__THE INPUT__

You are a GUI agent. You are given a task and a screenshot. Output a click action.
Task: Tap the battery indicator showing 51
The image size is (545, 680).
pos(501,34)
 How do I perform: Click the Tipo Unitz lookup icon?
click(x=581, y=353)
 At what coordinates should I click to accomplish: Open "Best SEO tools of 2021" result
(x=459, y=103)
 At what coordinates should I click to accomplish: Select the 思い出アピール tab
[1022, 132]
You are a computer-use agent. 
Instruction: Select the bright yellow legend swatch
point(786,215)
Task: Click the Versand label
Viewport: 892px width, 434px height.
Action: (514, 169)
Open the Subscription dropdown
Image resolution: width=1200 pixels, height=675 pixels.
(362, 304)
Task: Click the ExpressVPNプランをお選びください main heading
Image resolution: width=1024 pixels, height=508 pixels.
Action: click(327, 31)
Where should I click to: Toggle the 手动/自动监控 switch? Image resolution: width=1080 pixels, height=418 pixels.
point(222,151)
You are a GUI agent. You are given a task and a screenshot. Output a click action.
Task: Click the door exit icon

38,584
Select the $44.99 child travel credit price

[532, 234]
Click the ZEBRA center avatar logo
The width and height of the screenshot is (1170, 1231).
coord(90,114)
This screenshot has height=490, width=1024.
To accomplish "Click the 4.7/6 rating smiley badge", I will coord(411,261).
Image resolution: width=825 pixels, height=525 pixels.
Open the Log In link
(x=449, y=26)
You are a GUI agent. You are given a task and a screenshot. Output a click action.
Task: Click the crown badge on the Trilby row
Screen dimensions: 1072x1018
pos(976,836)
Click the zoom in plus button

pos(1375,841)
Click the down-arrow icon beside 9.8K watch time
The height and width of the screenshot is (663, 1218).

__ASSIGNMENT__
Every entry must appear in the answer, reproduced exactly.

__SOLUTION TO THIS EXERCISE__
You are a GUI agent. You are given a task and a screenshot. Output a click action.
Task: Tap the battery indicator showing 51
The image size is (545, 680).
pos(501,34)
 How do I perform: Click the Tipo Unitz lookup icon?
click(x=581, y=353)
 At what coordinates should I click to accomplish: Open "Best SEO tools of 2021" result
(x=459, y=103)
 At what coordinates should I click to accomplish: Select the 思い出アピール tab
[1022, 132]
You are a computer-use agent. 
Instruction: Select the bright yellow legend swatch
point(786,215)
Task: Click the Versand label
Viewport: 892px width, 434px height.
Action: (514, 169)
Open the Subscription dropdown
Image resolution: width=1200 pixels, height=675 pixels.
(362, 304)
Task: Click the ExpressVPNプランをお選びください main heading
Image resolution: width=1024 pixels, height=508 pixels.
Action: click(327, 31)
Where should I click to: Toggle the 手动/自动监控 switch? Image resolution: width=1080 pixels, height=418 pixels.
point(222,151)
You are a GUI agent. You are given a task and a screenshot. Output a click action.
Task: Click the door exit icon

38,584
Select the $44.99 child travel credit price

[532, 234]
Click the ZEBRA center avatar logo
The width and height of the screenshot is (1170, 1231).
coord(90,114)
This screenshot has height=490, width=1024.
To accomplish "Click the 4.7/6 rating smiley badge", I will coord(411,261).
Image resolution: width=825 pixels, height=525 pixels.
Open the Log In link
(x=449, y=26)
You are a GUI agent. You are given a task and a screenshot. Output a click action.
Task: Click the crown badge on the Trilby row
Screen dimensions: 1072x1018
pos(976,836)
Click the zoom in plus button

pos(1375,841)
Click the down-arrow icon beside 9.8K watch time
The height and width of the screenshot is (663, 1218).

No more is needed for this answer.